Kernel 5.4.44 causes system freeze on HP MicroServer Gen8

SnowFox

Member
Jun 27, 2020
3
0
6
37
Last week pve-kernel 5.4.44 was released. I installed this and rebooted my machine (HP Microserver Gen8 running Proxmox 6.2).
A few hours later the system suddenly froze up completely and required a reboot. Nothing in the logs afterwards so probably a kernel panic?

This seemed to work fine for a while again, except ~20 hours later it happened yet again. Full freeze.
I rebooted the machine and chose the old kernel (5.4.41) which has always been working properly and has been for the past 7 days (after switching back from .44 to .41).

From git log it looks like this was changed between .41 and .44:
 
Hi,

same here after apt-get update from 5.4.34-1-pve to 5.4.44-1-pve.
System stall after 3h and freezes!
Running the "old" 5.4.34-1 is smooth without problems.
Is there a way to select the former 5.4.34-1-pve kernel to auto-boot with UEFI again!?
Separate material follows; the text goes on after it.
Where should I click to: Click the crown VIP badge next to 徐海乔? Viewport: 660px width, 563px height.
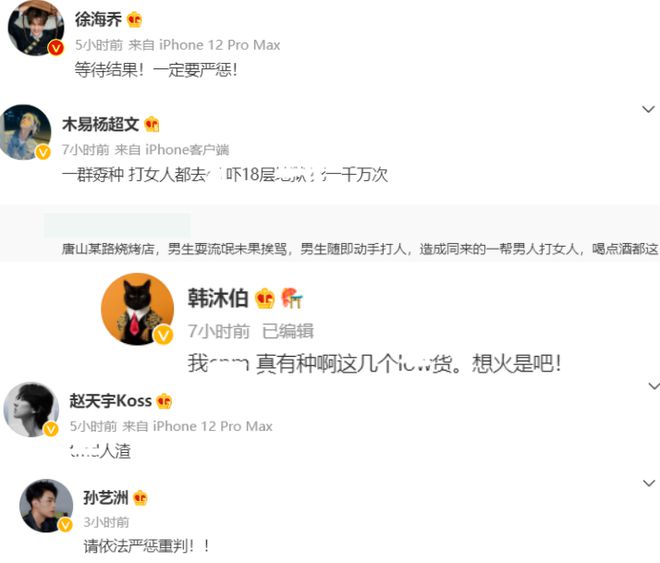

System is Intel(R) Pentium(R) CPU J4205 @ 1.50GHz, Motherboard J4205-ITX, 16GB RAM.
No probelms before Kernel Update!

Screenshot form the console attached.IMG_6775_small.jpg

Thanks in advance.

Regards,

Christian
 
I got the same issue though on 2 Dell R710 servers. I rebooted them though and loaded old kernel seems to be better now. But continuinung to monitor.
 
Same here.
My home server suddenly freeze randomly.
I am doing a memtest just to be sure.
I will try will old kernel when memtest will be done.

Asus P10S-i
Xeon 1230 v6
32 Go ECC Kingston
AMD WX 3100

edit: memtest success

edit2: actually no freeze with 5.4.41-1
 
Last edited:
In case it helps, I'm not seeing it on my Dell R310 testbed systems.
Intel(R) Xeon(R) CPU X3470 @ 2.93GHz
They have no significant load though. Just Centos 7 test VMs doing absolutely nothing.
I've backed them all up multiple times though, rebooted them, suspended them etc, just to see if I could trigger something, but no.
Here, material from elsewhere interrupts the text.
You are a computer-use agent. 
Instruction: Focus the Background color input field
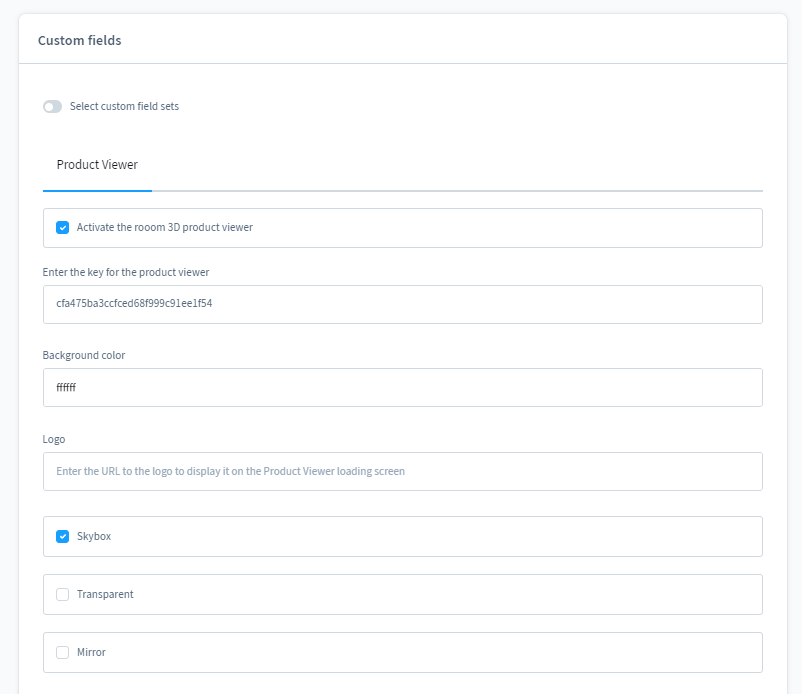(x=402, y=387)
But as a precaution, I'm not booting into this kernel on my production systems.
 
This may be a fallout from some more in depth changes for some KVM/Kernel issues. We're investigating this on some older HW
and see if can pin point it down. For now please just boot the previous 5.4.41-1-pve kernel.

From git log it looks like this was changed between .41 and .44:

Yes, but not directly, as this is just the packaging repo with the kernel sources checked in as git submodule, in this update the 5.4.0-38.42 tag got in, so the regression was introduced between 5.4.0-32.36 and that one.
https://git.proxmox.com/?p=mirror_ubuntu-focal-kernel.git;a=shortlog;h=refs/tags/Ubuntu-5.4.0-38.42
 
Does an NFS or samba server run direct on this Proxmox VE host?
 
For me yes, both Samba and NFS runs directly from the host


service --status-all
[ + ] apcupsd
[ + ] apparmor
[ + ] atd
[ - ] console-setup.sh
[ + ] corosync
[ + ] cpufrequtils
[ + ] cron
[ + ] dbus
[ + ] edac
[ + ] hddtemp
[ - ] hwclock.sh
[ + ] iscsid
[ - ] keyboard-setup.sh
[ + ] kmod
[ + ] lm-sensors
[ + ] loadcpufreq
[ - ] lvm2
[ - ] lvm2-lvmpolld
[ - ] mdadm
[ - ] mdadm-waitidle
[ + ] netdata
[ + ] networking
[ - ] nfs-common
[ + ] nfs-kernel-server
[ + ] nginx
[ - ] nmbd
[ + ] open-iscsi
[ + ] postfix
[ + ] procps
[ + ] rbdmap
[ + ] rpcbind
[ + ] rrdcached
[ - ] rsync
[ + ] rsyslog
[ - ] samba-ad-dc
[ + ] smartmontools
[ + ] smbd
[ + ] ssh
[ - ] sudo
[ + ] udev
[ - ] ups-monitor
[ - ] x11-common
 
Last edited:
Same problem here with 5.4.44 on only one machine of the cluster.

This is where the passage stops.